Goal:
Start at the line that has "Where should I" and stop after the line that has "click(x=20, y=267)". Rewrite only those lines with "search button" switched to "magnifier icon" and everything else unchanged, leaving the pictures out.

+ + +

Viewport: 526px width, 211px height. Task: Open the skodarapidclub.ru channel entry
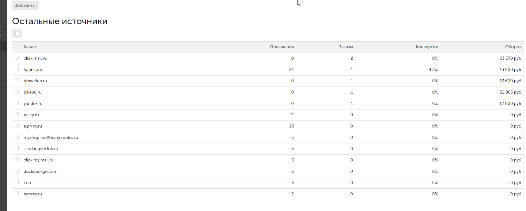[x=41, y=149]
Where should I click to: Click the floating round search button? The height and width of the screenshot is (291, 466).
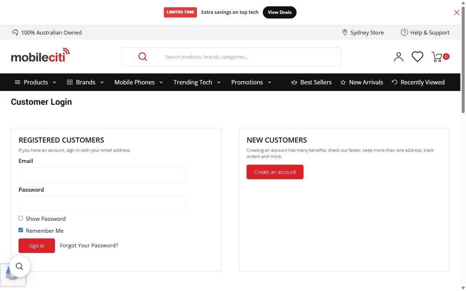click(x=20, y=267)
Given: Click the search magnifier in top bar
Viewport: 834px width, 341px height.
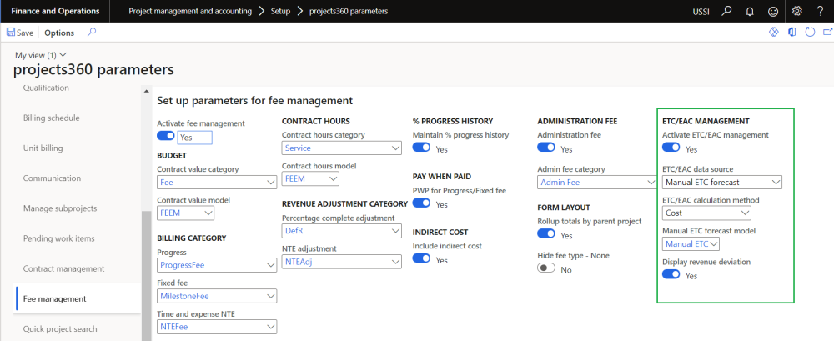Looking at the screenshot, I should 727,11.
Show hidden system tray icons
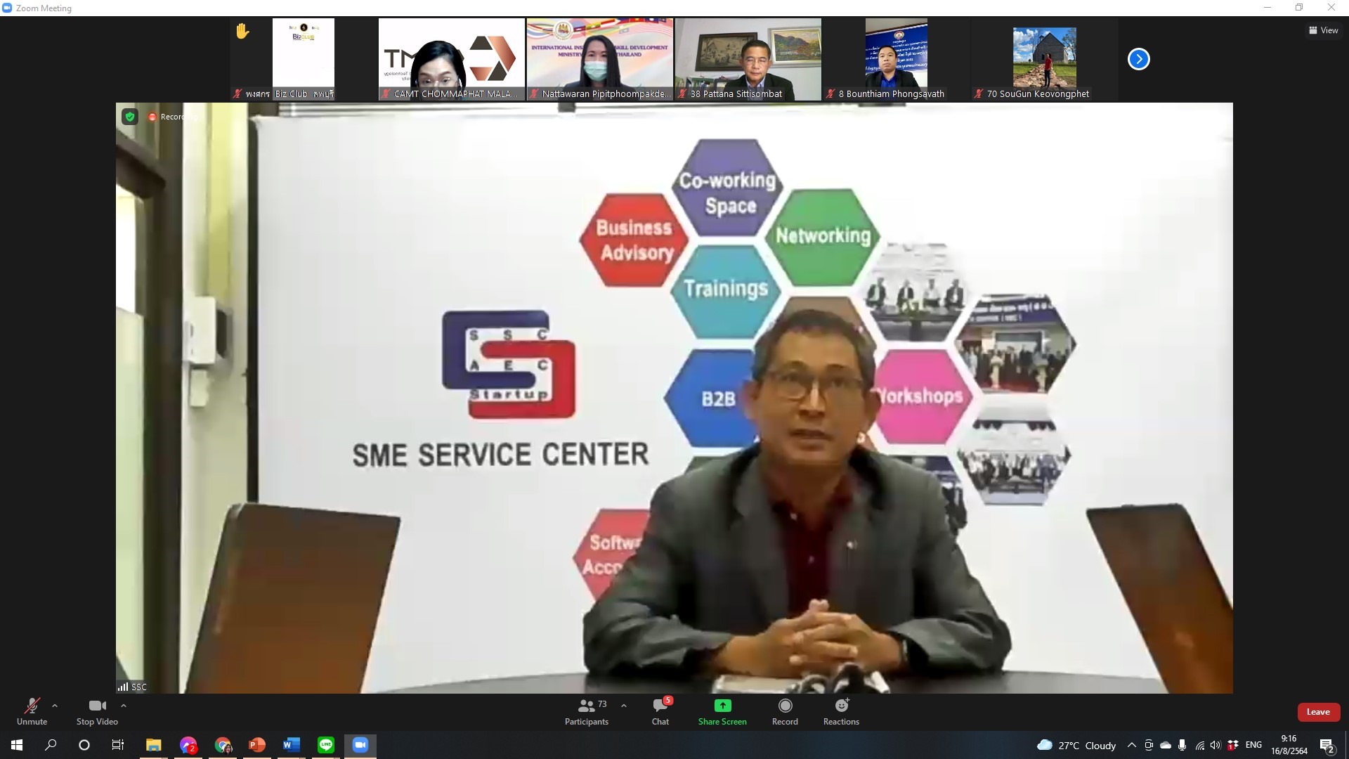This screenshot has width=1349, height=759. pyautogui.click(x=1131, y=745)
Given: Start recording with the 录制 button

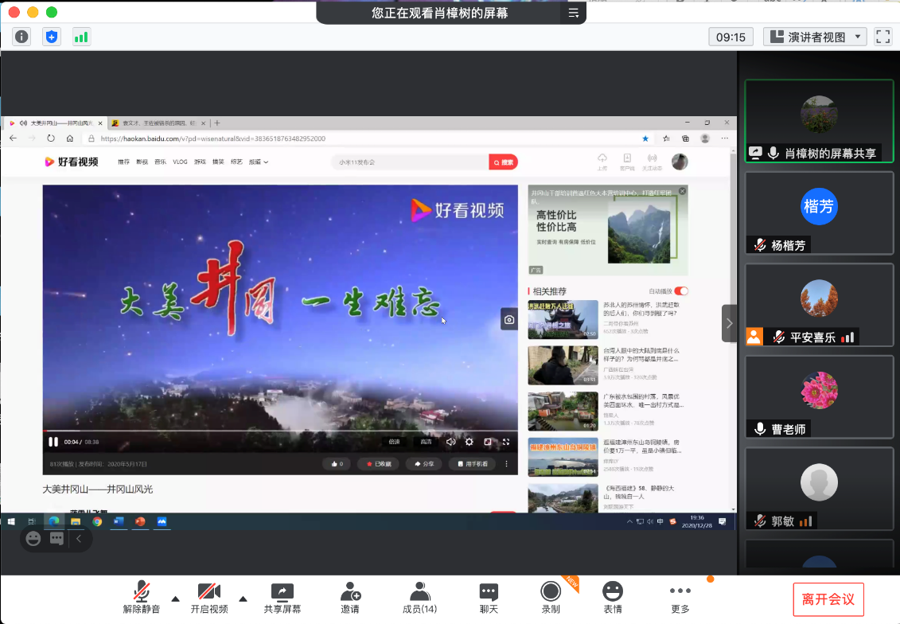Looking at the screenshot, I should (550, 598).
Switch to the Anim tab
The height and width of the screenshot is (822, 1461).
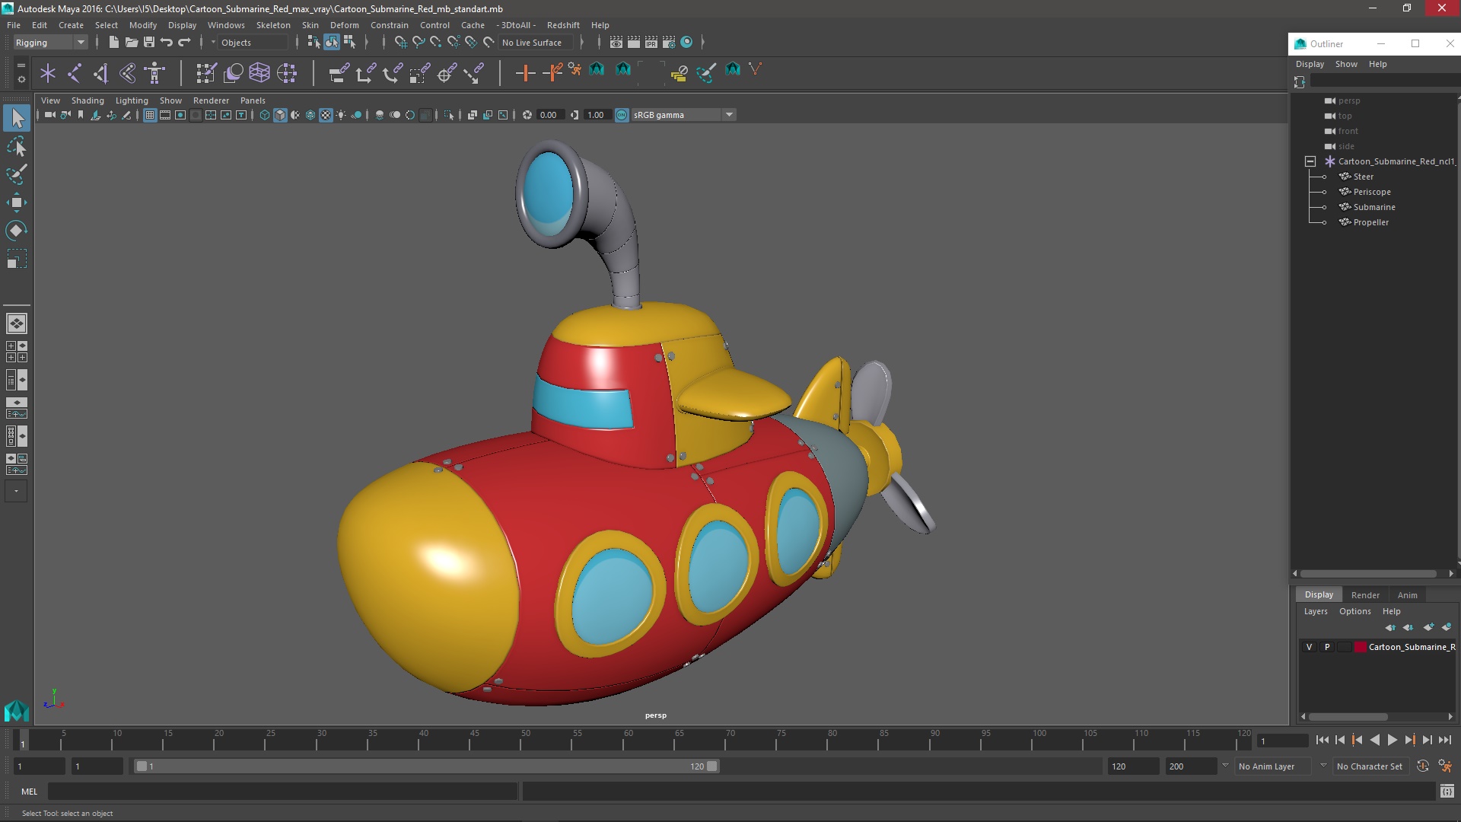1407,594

+ + +

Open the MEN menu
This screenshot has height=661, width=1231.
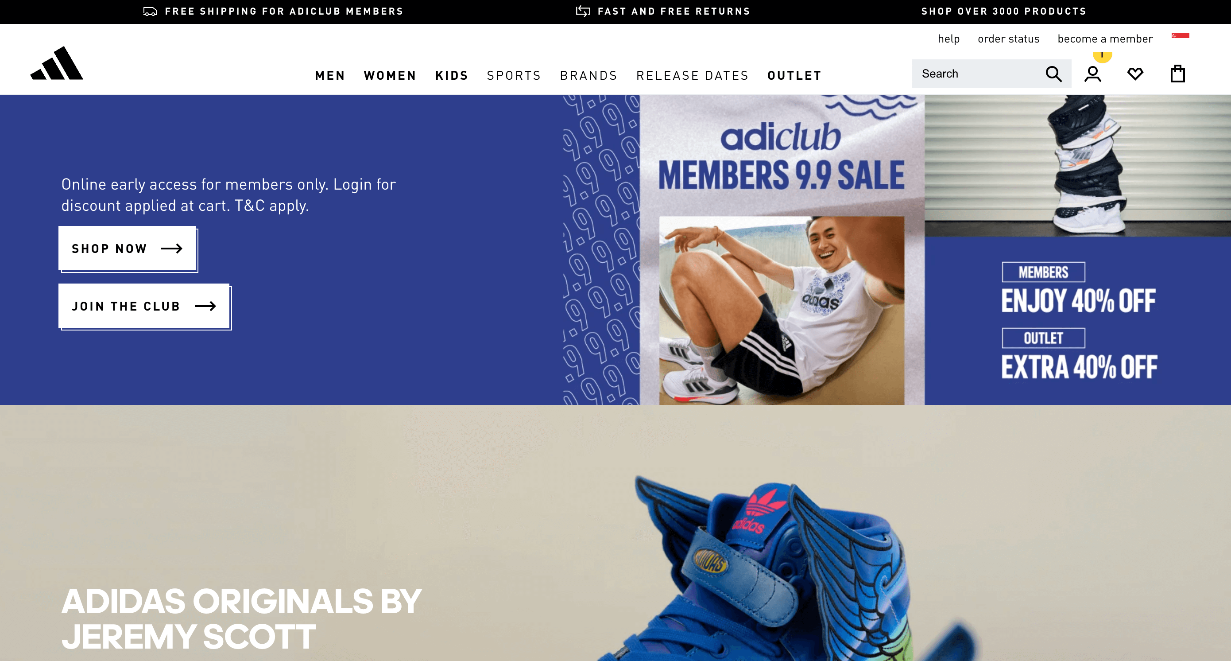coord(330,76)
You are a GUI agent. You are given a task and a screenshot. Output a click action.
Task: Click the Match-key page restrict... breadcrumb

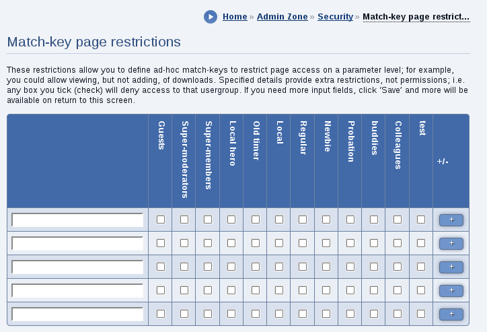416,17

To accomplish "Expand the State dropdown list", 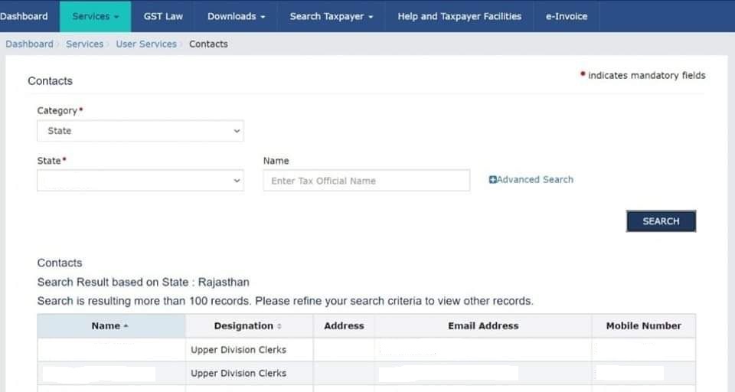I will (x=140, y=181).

+ + +

Reply to the task:
Where should I click to: Click the floating round magnifier icon? The height and width of the screenshot is (291, 466).
click(x=20, y=267)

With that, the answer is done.